Efeitos da PEEP em AE-ILD
Na SDRA, a proteção pulmonar é fornecida usando baixos volumes correntes, baixas pressões transpulmonares e de direção, mas também um nível positivo de pressão expiratória final (PEEP) suficiente para manter a oxigenação enquanto evita a abertura-fechamento de unidades alveolares causando tensão de cisalhamento ao longo do ciclo respiratório. Ensaios clínicos na SDRA investigaram o efeito de uma estratégia de pulmão aberto, nomeadamente envolvendo o uso de níveis de PEEP superiores aos estritamente necessários para manter uma oxigenação aceitável, muitas vezes em conjunto com manobras de recrutamento para maximizar a aeração pulmonar. Tais estudos não foram capazes de mostrar vantagens claras em termos de resultados em comparação com a ventilação com níveis de PEEP mais baixos. Além disso, uma estratégia agressiva de recrutamento utilizada em um estudo resultou até mesmo em aumento da mortalidade . Alguns autores começaram a sugerir que as pressões pulmonares, incluindo a PEEP, deveriam ser minimizadas para reduzir o VILI em pacientes com pulmões lesionados e não lesionados; estes conceitos parecem ser promissores também para pulmões fibróticos onde a susceptibilidade ao VILI é particularmente alta.

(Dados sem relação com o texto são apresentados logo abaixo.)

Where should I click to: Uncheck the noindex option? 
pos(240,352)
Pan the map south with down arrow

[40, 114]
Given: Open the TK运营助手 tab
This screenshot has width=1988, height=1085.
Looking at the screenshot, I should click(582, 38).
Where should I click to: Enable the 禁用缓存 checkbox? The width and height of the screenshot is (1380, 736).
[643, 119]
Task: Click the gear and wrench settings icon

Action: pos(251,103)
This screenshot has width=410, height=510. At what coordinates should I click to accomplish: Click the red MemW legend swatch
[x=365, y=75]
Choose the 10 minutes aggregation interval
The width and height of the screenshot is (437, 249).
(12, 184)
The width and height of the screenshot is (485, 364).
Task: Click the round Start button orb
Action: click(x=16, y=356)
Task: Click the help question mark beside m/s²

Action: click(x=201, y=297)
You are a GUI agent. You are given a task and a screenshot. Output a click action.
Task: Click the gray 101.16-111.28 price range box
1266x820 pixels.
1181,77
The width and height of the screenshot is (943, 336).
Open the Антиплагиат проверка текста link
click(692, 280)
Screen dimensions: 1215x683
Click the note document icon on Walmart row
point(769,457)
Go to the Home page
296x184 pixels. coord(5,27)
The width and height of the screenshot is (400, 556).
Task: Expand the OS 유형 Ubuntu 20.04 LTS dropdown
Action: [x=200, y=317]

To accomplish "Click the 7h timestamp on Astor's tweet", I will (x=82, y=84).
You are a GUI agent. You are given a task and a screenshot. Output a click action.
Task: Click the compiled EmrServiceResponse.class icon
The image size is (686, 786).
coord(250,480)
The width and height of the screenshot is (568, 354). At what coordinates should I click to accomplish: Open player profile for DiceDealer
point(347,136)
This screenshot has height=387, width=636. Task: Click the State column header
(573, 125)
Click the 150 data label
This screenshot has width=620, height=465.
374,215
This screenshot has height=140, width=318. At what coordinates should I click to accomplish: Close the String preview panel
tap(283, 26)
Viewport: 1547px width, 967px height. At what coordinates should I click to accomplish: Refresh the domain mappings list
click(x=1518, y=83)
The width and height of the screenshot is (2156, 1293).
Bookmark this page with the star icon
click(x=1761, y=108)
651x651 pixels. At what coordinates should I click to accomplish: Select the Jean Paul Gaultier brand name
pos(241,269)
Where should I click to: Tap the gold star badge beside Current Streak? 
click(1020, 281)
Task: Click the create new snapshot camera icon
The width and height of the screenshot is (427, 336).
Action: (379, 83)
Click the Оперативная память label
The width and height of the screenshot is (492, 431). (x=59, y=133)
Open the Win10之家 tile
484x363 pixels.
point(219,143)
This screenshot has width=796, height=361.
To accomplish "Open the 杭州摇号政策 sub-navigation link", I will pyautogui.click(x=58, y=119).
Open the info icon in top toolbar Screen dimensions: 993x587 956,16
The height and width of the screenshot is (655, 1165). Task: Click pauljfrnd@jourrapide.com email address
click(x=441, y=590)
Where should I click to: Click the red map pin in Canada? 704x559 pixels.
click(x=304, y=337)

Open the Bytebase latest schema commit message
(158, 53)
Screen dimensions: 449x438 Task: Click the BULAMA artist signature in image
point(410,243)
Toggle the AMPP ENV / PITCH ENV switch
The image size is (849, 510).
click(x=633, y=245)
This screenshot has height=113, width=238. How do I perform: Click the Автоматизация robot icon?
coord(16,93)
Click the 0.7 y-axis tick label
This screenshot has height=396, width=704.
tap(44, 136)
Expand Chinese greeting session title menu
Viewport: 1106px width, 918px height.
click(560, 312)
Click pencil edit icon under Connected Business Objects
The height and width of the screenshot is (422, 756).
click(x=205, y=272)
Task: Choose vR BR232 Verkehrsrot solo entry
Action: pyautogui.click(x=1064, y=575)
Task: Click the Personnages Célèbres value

Interessantemente, nos pacientes com pulmão fibrótico e DAD sobreposto, os dados retrospectivos mostraram uma associação entre níveis mais altos de PEEP e mortalidade . Comparada à SDRA, a fisiologia da VM em pacientes com IPF é muito menos conhecida, e não está claro se ocorre abertura e fechamento de unidades alveolares durante a respiração maremotriz, pois qual é exatamente o papel da PEEP no recrutamento alveolar.
Monitoramento da PL através da avaliação da pressão esofágica foi proposto para identificar pacientes com colapso alveolar regional no final da expiração, sugerido por uma PL expiratória final negativa. Estudos fisiológicos confirmaram que a PL estimada pela manometria esofágica reflete a PL regional das áreas pulmonares dependentes onde predominam as atelectasias. A titulação da PEEP para uma PL positiva ao final da expiração maximiza o recrutamento pulmonar e melhora a mecânica respiratória e a oxigenação na SDRA, mas não melhora a sobrevivência na SDRA quando comparada à PEEP empírica elevada. Esta técnica em particular é um dos métodos propostos para alcançar uma “abordagem pulmonar aberta”. Entretanto, apesar de décadas de intensa pesquisa clínica na SDRA, as estratégias ventilatórias visando alcançar um “pulmão aberto” (abrir o pulmão e mantê-lo aberto) com o uso da PEEP não conseguiram traduzir esses achados no cenário clínico, e algum autor sugeriu a estratégia de “repouso pulmonar” (fechar o pulmão e mantê-lo em repouso).
Apesar da falta de dados fisiológicos em pacientes com TEVE, pode-se assumir que o desrecrutamento expiratório ocorre em áreas parenquimatosas poupadas de fibrose com elasticidade preservada. Apesar de um possível papel da PEEP incremental no recrutamento dessas áreas, a associação relatada entre níveis mais altos de PEEP e mortalidade em AE-ILD, indica um papel crítico da deformação estática na determinação de VILI em pacientes com pulmões fibróticos, e pode sugerir que a limitação das pressões das vias aéreas, incluindo a PEEP, poderia ser preferível.